Escreveu sua redação? Ótimo. Então leia em voz alta o que fez, para eliminar rebarbas, frases que pouco ou nada apresentem em relação ao conjunto, ou seja, em relação àquilo que você quer expressar por meio de sua argumentação. Esse é o caminho para seu estudo. Cada vez que fechar uma redação, releia-a com cuidado para verificar se tudo se harmoniza para alimentar sua linha argumentativa, de modo a tornar o final uma espécie de CQD, uma conclusão forte e convincente, que conquiste a adesão do seu leitor. Vale aqui observar que, diferentemente de outros vestibulares, a proposta de redação da Unesp não exige que você apresente um projeto de solução para o problema focalizado. Os problemas-temas são muitas vezes tão complexos, que nem mesmo especialistas conseguem apresentar soluções plenamente convincentes. Essa exigência, portanto, pode até prejudicar o candidato.

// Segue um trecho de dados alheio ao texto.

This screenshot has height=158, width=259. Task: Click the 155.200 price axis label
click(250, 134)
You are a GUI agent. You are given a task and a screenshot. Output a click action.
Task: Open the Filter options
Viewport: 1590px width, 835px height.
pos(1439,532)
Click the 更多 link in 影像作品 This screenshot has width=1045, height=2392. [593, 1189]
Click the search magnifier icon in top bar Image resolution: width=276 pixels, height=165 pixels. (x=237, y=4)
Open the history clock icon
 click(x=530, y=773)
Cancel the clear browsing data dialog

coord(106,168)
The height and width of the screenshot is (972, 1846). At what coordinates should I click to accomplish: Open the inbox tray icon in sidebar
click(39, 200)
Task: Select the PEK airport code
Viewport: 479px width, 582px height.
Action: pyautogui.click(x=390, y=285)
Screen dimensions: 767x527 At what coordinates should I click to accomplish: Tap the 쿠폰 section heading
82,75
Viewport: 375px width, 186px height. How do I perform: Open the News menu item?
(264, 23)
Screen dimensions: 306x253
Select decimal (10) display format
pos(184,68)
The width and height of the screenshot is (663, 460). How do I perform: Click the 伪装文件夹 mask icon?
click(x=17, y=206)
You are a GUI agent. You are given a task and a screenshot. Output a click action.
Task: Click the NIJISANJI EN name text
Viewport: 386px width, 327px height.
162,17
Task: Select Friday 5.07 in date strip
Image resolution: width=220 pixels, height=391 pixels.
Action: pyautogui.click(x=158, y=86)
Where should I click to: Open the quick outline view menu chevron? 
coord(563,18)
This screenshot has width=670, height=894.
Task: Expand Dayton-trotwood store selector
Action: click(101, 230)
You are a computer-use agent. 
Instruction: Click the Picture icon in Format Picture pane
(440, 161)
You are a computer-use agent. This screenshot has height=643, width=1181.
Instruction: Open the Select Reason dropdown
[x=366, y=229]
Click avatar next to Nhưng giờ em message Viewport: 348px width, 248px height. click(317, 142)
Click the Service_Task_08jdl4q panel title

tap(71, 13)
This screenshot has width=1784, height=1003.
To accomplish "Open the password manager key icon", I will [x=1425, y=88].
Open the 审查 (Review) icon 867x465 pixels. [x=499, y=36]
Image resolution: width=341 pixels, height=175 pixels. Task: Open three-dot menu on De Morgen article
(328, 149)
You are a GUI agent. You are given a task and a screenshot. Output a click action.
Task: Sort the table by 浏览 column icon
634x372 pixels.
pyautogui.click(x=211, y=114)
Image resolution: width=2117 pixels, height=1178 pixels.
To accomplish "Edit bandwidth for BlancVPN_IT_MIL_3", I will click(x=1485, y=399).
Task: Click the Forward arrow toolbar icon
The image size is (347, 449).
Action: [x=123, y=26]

Os exames vestibulares da Unesp apresentam um problema-tema para que o candidato manifeste sua opinião a respeito, por meio de uma exposição argumentativa. Sendo isso bem feito, a nota será alta. Conhecer e apresentar opinião, este é o caminho. Quanto ao mais, nunca esquecer de respeitar a norma-padrão, as regras de acentuação e pontuação, tomando o maior cuidado para não empregar vocábulos impropriamente, vale dizer, com significado que não possuem, como é o caso clássico do uso de diuturno, que nada tem a ver com diurno. Consulte o dicionário hoje mesmo sobre o verdadeiro significado desta palavra. E verifique outras, sempre que tiver dúvida. Dúvidas funcionam como sinais de alerta, de perigo.

Um bom texto, assim, seja de questão discursiva, seja de redação argumentativa, não deve apresentar nenhum lapso dessa ordem. Isso tudo eu já estou careca de saber! poderá dizer você. Na verdade, é apenas força de expressão, não é? Você não está careca (ainda), mas poderá ficar, se continuar não considerando a redação como um conjunto que precisa ser vigiado o tempo todo, em seus mínimos detalhes, para evitar que deslizes menores constituam fatores de empobrecimento de sua argumentação.

Escreva bem e bem vigie, portanto, e se livre desses fantasminhas em sua redação.